- Born: 1943/1944 South Bronx, New York
- Other name: Ken Starr
- Education: Queens College, City University of New York
- Occupations: Money manager, lawyer
- Children: 4

= Kenneth I. Starr =

American accountant and former money manager convicted of running a Ponzi scheme

Kenneth Ira Starr (born 1943/1944) is an American accountant and former money manager convicted of running a $35 million Ponzi scheme with the money of numerous wealthy and celebrity clients. Starr was given a seven and a half year sentence in 2011.

==Early life and education==
Starr was the youngest of three sons born to a public-school principal in the South Bronx. He entered Queens College at the age of fifteen. He is Jewish.

==Early career and financial problems==
Starr began his career as an accountant at a Manhattan-based firm before transitioning to private practice. Following a period at an investment firm co-founded with his brother, attorney Warren Starr, he established an independent investment company, Starr & Company, LLC (Starrco). Starr gained wealthy and well-known clients, business associates and friends including Blackstone founder Pete Peterson, restaurateur Shelly 'Shelly's' Fireman, and a Who's-Who of many Hollywood stars including Al Pacino, Natalie Portman, Martin Scorsese, Carly Simon, Wesley Snipes, Sylvester Stallone, and Uma Thurman. He has been likened to a 'mini-Madoff' for the kind of clients he attracted, the breach of trust, and his notoriety.

Starr's financial and legal problems began to surface in the late-1990s after he was sued by Sylvester Stallone in connection with the Planet Hollywood restaurant chain and Starr's alleged role in Stallone's $10 million loss. As his financial world began to crumble, Starr's then-wife, Marisa Vucci Starr, resigned as Starrco's office manager. This left only Starr's son, Ron Starr (identified though not a subject of the indictment as RonStar Bristol), also an attorney and then co-Chief Compliance Officer, as the only family member left at the company. At the time of Starr's arrest, Ron Starr, along with the company's other co-Chief Compliance Officer, were—with the assistance of outside counsel—conducting an internal investigation into Starr's conduct, and had already forced Starr to surrender signatory authority over all client accounts. Ron Starr then proceeded to assist the authorities in his father's prosecution and continues to work as a financial adviser in Manhattan.

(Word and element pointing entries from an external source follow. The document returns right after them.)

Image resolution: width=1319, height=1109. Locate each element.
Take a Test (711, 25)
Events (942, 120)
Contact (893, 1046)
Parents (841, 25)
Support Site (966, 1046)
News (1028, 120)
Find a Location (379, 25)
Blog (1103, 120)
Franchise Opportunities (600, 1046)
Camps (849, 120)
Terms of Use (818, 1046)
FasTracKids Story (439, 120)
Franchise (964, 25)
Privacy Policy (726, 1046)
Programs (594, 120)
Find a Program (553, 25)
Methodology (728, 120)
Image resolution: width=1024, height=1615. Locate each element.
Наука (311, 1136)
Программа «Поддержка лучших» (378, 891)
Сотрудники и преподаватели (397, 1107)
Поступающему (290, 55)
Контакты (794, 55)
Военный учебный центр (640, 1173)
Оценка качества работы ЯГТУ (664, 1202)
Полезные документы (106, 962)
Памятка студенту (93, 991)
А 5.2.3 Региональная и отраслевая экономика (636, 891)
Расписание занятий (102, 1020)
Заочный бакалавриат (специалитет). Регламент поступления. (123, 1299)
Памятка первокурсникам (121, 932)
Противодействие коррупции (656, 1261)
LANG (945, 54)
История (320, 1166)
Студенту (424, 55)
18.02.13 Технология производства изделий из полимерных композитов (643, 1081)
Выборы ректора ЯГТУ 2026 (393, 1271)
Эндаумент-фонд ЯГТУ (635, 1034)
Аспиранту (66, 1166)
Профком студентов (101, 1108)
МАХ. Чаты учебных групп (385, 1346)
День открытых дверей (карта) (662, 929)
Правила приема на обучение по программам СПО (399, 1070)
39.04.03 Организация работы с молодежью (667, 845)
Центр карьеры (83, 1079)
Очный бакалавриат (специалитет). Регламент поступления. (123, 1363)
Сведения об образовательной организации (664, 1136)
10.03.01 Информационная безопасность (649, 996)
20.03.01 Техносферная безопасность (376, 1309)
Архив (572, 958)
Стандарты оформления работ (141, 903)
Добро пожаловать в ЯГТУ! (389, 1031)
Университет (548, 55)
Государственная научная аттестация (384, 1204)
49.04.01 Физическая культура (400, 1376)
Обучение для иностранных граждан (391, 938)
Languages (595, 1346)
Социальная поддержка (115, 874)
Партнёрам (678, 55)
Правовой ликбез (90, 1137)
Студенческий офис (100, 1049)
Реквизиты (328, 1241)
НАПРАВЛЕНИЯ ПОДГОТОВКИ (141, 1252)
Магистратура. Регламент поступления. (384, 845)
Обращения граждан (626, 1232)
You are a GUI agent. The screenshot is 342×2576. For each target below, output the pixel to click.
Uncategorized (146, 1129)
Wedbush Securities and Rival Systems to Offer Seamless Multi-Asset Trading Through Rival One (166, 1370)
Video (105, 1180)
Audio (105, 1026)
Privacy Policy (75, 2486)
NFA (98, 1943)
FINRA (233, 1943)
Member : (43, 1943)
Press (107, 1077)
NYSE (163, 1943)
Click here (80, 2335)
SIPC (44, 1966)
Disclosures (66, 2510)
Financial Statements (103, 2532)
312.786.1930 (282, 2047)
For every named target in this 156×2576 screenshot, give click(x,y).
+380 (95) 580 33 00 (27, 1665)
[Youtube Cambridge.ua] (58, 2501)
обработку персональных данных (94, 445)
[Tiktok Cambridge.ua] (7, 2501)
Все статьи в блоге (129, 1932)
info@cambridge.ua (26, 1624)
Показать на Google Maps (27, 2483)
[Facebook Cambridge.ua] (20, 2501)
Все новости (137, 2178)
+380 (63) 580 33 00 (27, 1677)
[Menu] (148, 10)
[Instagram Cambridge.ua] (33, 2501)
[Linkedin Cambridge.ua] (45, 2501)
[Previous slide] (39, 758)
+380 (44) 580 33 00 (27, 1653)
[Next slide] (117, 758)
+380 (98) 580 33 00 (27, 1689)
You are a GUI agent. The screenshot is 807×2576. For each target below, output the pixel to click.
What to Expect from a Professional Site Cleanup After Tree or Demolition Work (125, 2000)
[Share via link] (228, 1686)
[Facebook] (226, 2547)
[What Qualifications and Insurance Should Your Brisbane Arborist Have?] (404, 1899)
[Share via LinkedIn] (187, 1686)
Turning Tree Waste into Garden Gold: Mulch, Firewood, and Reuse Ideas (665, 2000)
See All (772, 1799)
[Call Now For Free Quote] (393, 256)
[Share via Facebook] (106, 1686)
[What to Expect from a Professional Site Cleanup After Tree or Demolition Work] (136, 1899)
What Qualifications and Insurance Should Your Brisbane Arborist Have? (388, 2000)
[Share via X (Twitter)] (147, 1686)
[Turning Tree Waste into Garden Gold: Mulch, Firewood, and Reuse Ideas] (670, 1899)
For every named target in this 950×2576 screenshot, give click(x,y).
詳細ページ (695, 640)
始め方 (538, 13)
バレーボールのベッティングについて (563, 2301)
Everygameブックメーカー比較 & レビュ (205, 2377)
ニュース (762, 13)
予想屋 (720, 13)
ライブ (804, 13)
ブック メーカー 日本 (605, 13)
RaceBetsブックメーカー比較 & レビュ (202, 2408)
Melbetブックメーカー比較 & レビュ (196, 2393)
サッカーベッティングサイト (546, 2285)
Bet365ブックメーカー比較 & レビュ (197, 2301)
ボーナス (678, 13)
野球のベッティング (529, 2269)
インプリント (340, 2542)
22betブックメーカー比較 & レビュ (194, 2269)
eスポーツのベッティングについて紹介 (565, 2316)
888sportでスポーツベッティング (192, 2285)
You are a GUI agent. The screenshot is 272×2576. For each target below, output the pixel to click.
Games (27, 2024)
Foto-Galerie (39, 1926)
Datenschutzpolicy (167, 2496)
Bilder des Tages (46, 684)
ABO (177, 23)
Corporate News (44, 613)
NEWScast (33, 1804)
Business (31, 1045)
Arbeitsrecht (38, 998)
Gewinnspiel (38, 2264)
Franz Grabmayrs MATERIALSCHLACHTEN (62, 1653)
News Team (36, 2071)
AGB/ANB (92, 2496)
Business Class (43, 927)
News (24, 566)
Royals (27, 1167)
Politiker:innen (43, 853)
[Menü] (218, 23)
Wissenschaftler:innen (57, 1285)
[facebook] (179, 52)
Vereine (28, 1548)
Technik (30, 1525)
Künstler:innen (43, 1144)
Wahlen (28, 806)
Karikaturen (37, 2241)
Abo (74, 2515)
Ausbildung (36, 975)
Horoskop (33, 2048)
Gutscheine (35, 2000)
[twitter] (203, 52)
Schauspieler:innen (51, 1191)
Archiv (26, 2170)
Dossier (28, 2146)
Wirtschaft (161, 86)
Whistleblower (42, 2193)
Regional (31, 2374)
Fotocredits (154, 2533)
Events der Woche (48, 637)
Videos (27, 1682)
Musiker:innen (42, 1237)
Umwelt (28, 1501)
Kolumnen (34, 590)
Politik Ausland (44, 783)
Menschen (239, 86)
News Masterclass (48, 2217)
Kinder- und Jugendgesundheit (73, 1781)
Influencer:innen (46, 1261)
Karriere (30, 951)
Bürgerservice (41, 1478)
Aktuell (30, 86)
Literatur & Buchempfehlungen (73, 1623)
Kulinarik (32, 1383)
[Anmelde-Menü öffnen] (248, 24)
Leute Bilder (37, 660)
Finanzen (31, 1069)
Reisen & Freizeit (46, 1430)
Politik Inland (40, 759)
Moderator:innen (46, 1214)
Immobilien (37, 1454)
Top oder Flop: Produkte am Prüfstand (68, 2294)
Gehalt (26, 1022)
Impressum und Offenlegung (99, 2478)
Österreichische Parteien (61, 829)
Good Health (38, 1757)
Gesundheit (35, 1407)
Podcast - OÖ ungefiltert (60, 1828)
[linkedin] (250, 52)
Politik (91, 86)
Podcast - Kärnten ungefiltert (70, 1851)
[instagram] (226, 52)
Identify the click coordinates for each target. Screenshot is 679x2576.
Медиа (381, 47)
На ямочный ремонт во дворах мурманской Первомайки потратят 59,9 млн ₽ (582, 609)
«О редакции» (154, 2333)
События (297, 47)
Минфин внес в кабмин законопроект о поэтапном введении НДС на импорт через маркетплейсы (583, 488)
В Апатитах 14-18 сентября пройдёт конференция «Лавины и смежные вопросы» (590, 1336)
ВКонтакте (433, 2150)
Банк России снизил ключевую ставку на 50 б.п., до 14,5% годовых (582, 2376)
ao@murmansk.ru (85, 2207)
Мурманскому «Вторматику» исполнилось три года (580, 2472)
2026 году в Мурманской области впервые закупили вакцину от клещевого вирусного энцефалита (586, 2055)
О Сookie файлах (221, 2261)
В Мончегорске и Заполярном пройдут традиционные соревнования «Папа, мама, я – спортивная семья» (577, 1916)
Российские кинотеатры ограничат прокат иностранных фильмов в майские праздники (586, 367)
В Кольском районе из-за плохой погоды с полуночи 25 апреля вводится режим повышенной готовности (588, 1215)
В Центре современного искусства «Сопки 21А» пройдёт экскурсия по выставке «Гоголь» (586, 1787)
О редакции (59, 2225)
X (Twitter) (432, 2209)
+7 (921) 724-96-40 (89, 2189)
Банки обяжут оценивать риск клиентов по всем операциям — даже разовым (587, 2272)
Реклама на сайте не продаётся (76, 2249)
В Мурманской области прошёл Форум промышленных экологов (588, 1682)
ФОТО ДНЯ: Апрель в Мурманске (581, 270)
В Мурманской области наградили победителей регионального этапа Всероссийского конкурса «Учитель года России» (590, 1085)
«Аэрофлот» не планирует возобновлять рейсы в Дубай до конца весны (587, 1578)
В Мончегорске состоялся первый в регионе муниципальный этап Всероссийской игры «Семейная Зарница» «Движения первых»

In 2015, Starr sued fifty of his former clients, claiming they had not paid him for the genuine services he had performed for them, prior to his arrest.

==Indictment, arrest, conviction, and sentencing==
In May 2010, Starr was indicted and arrested on 23 criminal counts, including various fraud charges and money laundering. When authorities went to arrest him, they found him hiding in a closet at the very upscale Manhattan apartment he purchased and lavishly furnished from stolen funds.

At a bail hearing in July 2010, Starr's bail was set at $10 million, but none among his wealthy family and friends, alone or in collaboration, would agree to post bond.

In September 2010, Starr pleaded guilty in federal court. He was sentenced by United States District Court judge Shira Scheindlin in March 2011 to a 7.5-year prison term. Scheindlin opted for leniency, arguing essentially that victims of the disgraced celebrity accountant, such as Uma Thurman, Lauren Bacall, Neil Simon and Denise Rich, were rich and did not go broke as a result of his fraud scheme. At sentencing, Scheindlin specifically named Diane Passage as an immoral influence on Starr.

The investigation of Starr led to the arrest of longtime Democratic politician, New York City Council member and former Manhattan Borough President Andrew Stein for lying to federal investigators about his involvement with Starr's multimillion-dollar Ponzi scheme. Stein was later sentenced to 500 hours of community service for misdemeanor tax evasion.

==Personal life==
Starr has been married four times. He and first wife, Gail Starr, have two estranged children: son, Ron Starr (who aided in the prosecution of his father), and daughter, Terri Starr.

After divorcing his first wife, he married Sheila Starr, who was his then-current office manager. Sheila in turn hired Marisa Vucci, to replace herself as office manager.

In 1991, after divorcing Sheila, Starr married his third wife, Marisa Vucci Starr, Starrco's then-current office manager. He and Marisa have two daughters: Samantha Starr, and Alexa Starr. While still married to Marisa, who was by then suffering from advanced multiple sclerosis, Starr met Diane Passage, a single mother and dancer at the Scores strip club. In 2007, Starr and Marisa divorced.

In 2007, Starr married his fourth wife, Passage, who had stopped working as a stripper after they met. Starr was eager to satisfy her financially. Starr was imprisoned in the fall of 2010. Passage filed for divorce in July 2011, claiming she could not wait for him to complete his prison sentence in 2016. Starr and Passage were divorced on March 20, 2013.